**GIVEN TEXT**
[PATCH v6 25/37] cxlflash: Fix to prevent EEH recovery failure

2015-10-21 Thread Matthew R. Ochs
The process_sense() routine can perform a read capacity which
can take some time to complete. If an EEH occurs while waiting
on the read capacity, the EEH handler will wait to obtain the
context's mutex in order to put the context in an error state.
The EEH handler will sit and wait until the context is free,
but this wait can potentially last forever (deadlock) if the
scsi_execute() that performs the read capacity experiences a
timeout and calls into the reset callback. When that occurs,
the reset callback sees that the device is already being reset
and waits for the reset to complete. This leaves two threads
waiting on the other.

To address this issue, make the context unavailable to new,
non-system owned threads and release the context while calling
into process_sense(). After returning from process_sense() the
context mutex is reacquired and the context is made available
again. The context can be safely moved to the error state if
needed during the unavailable window as no other threads will
hold its reference.

**TASKS AND EXERCISES**
[1] In the cxlflash patch description, why can the context be moved to the error state during the unavailable window? Answer in one to three sentences.
[2] Please carry on the cxlflash patch description from its final sentence.
The lines have nothing to do with the cxlflash patch description.

**PROVIDED DATA**
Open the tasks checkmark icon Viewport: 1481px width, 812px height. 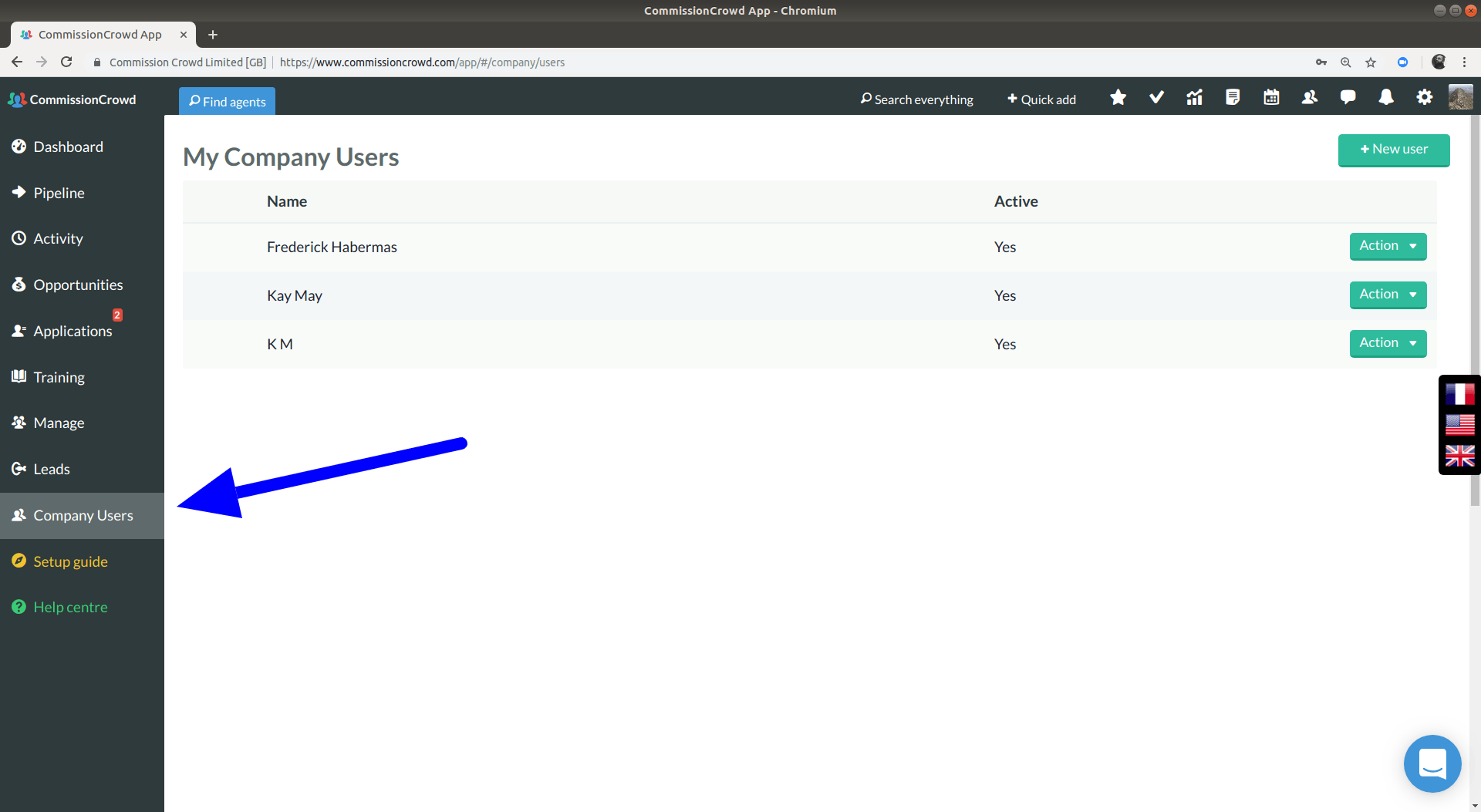(1156, 98)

**OUTPUTS**
[1] During that window, no other threads hold a reference to the context. That is why it can be safely moved to the error state if needed.

[2]
Signed-off-by: Matthew R. Ochs 
Signed-off-by: Manoj N. Kumar 
Reviewed-by: Brian King 
Reviewed-by: Daniel Axtens 
---
 drivers/scsi/cxlflash/superpipe.c | 9 +
 1 file changed, 9 insertions(+)

diff --git a/drivers/scsi/cxlflash/superpipe.c 
b/drivers/scsi/cxlflash/superpipe.c
index a6316f5..7283e83 100644
--- a/drivers/scsi/cxlflash/superpipe.c
+++ b/drivers/scsi/cxlflash/superpipe.c
@@ -1787,12 +1787,21 @@ static int cxlflash_disk_verify(struct scsi_device 
*sdev,
 * inquiry (i.e. the Unit attention is due to the WWN changing).
 */
if (verify->hint & DK_CXLFLASH_VERIFY_HINT_SENSE) {
+   /* Can't hold mutex across process_sense/read_cap16,
+* since we could have an intervening EEH event.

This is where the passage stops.